# ASUS P4S800D-X Memory Configuration Problem



## marcbkk (Feb 2, 2006)

I just installed a new ASUS P4S800D-X motherboard and I am experiencing some problems with the memory which are affecting boot ability of the machine.

I have two 512MB 400MHz DDR Ram chips and one 1GB 400MHz chip installed. All chips are PC3200.

The motherboard has 4 memory slots and they are color coded, two blue and two black. I have installed the two 512MB chips onto the two blue slots and the 1GB chips onto one of the black slots as you are supposed to.

When the machine boots I get the boot error beep and can't get all the way through the BIOS boot. If I shut down and reboot or press the restart button a few times I can eventually get a boot that gets as far as a BIOS error message that says "Overclocking failed! Please enter setup to reconfigure your system. CPU Fan Error! Press F1 to Run Setup. Press F2 to load default values and continue."

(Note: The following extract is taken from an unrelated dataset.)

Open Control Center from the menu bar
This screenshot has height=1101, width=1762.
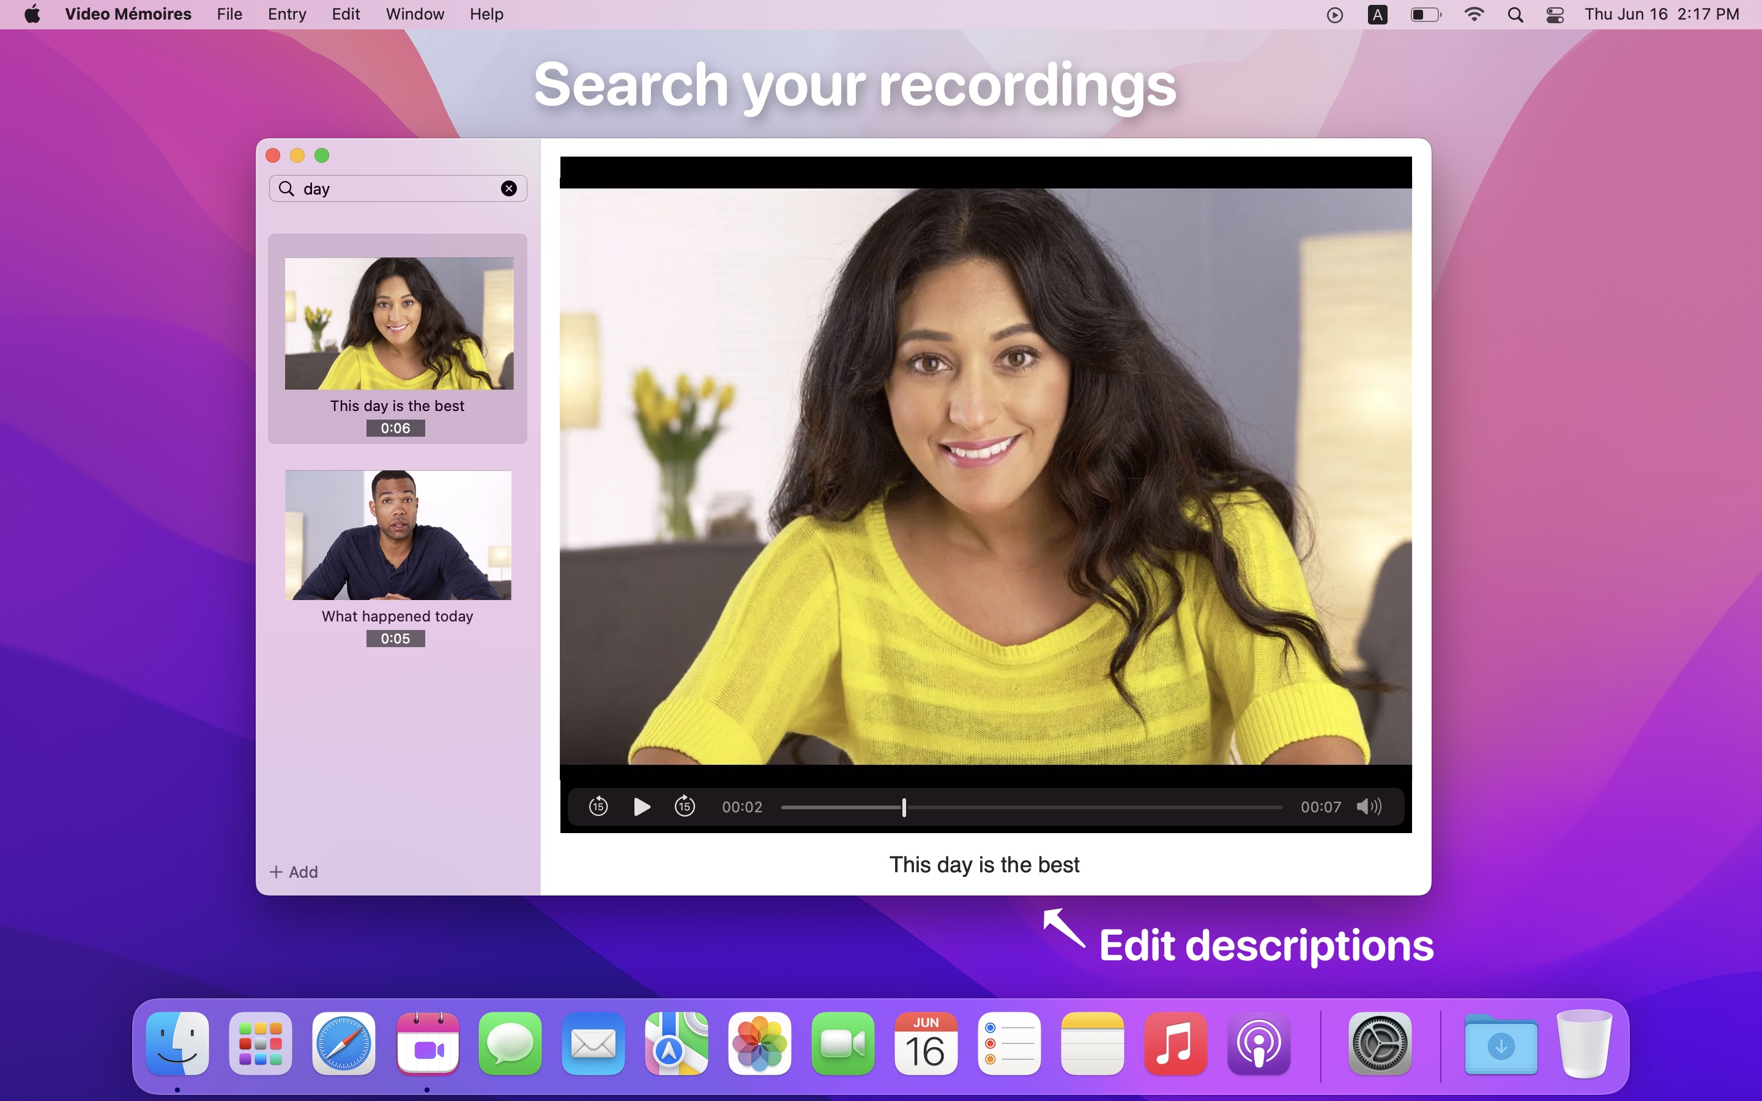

I normally proceed by pressing F1 because I don't want to erase all my BIOS settings. Then I click the "Exit and Discard Changes" option from the BIOS menu and exit out of the BIOS. 

Then the machine will complete the boot through the BIOS and into Windows XP and all 2GB of RAM runs no problem.

Obviously though something is wrong if I have to power up and down 2-3 times before I can get a boot up that brings me as far as an error message from the BIOS. 

Also, getting a BIOS error message on every boot is obviously not right.

I am thinking hopefully there are some settings in the BIOS I can make to get the Motherboard to accept the RAM configuration as such on the first go without pause or error.

I checked the ASUS web site to be sure and I am already running the latest BIOS.

I checked the CMOS jumper and it is not in the reset position.

I am running a 400 watt power supply so I think I have enough power.

I have tried setting the CPU speed and RAM speed manually, but it seems to have no effect.

I have also tried various different RAM configurations using the 4 RAM slots. If I run either the two 512MB chips or the one 1GB chip alone it boots fine on the first go without any problems. Any other configuration of either 2 or 3 of the chips together placed in the RAM slots in configuraiton it doesn't work properly.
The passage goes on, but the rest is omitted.